Die Situation in Offenbach

Vor wenigen Jahren hatte dieser Apfelbaum in Bieber noch viele Äste und üppig getragen

Obwohl in Offenbach am wenigsten passiert, gibt es auch bei uns Offenbachern eine Streuobsttradition, aber leider verkümmert sie. Die Zahl der Apfelbäume nimmt stetig ab. Sie werden nicht gepflegt, vom Sturm umgeknickt, vom Bauer gefällt und umgepflügt. Viele Besitzer und Besitzerinnen sind inzwischen Erben und Erbengemeinschaften, die kein Interesse haben. Manche sind zu alt und ihre Kinder haben kein Interesse. Viele Besitzerinnen haben ihre Fläche noch nie gesehen, manche Erbengemeinschaften sind zerstritten und scheuen den Verkauf. Es gibt auch Besitzer, die weggezogen sind oder nie in Offenbach gewohnt haben, z.B. das Krankenhaus zum Heiligen Geist in Frankfurt, dem einige Flurstücke offensichtlich per Testament zugefallen sind. Daher werden die Flächen einfach landwirtschaftlich beackert, meistens völlig ohne Pachtvertrag.
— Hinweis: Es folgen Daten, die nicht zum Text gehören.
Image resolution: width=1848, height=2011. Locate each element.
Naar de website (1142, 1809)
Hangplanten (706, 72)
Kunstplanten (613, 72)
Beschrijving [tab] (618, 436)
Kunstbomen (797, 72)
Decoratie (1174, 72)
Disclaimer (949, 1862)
Die Flächen in Offenbach, die nach Gewohnheitsrecht landwirtschaftlich genutzt werden, sind zum Teil recht groß, aber sie sind in viele Flurstücke unterteilt, die über 100 verschiedenen Eigentümer haben. Ursprünglich hatten diese zum großen Teil noch den Charakter von Streuobstwiesen. Beispiele für solche Felder liegen z. B. in Bieber (siehe anliegende Karte, auf der die Flächen und die Lage einiger Streuobstwiesen nach Augenmaß grob skizziert sind). Hier hat es noch vor wenigen Jahren viele Apfelbäume gegeben, inzwischen sind sie fast völlig verschwunden. Wege, die noch im Grundbuch eingezeichnet sind, sind umgepflügt worden, viele Apfelbäume wurden einfach gefällt statt gepflegt. Hier bietet es sich an, auch Grundstücke in Privatbesitz an Interessenten zu vermitteln, die sie pflegen oder kaufen wollen.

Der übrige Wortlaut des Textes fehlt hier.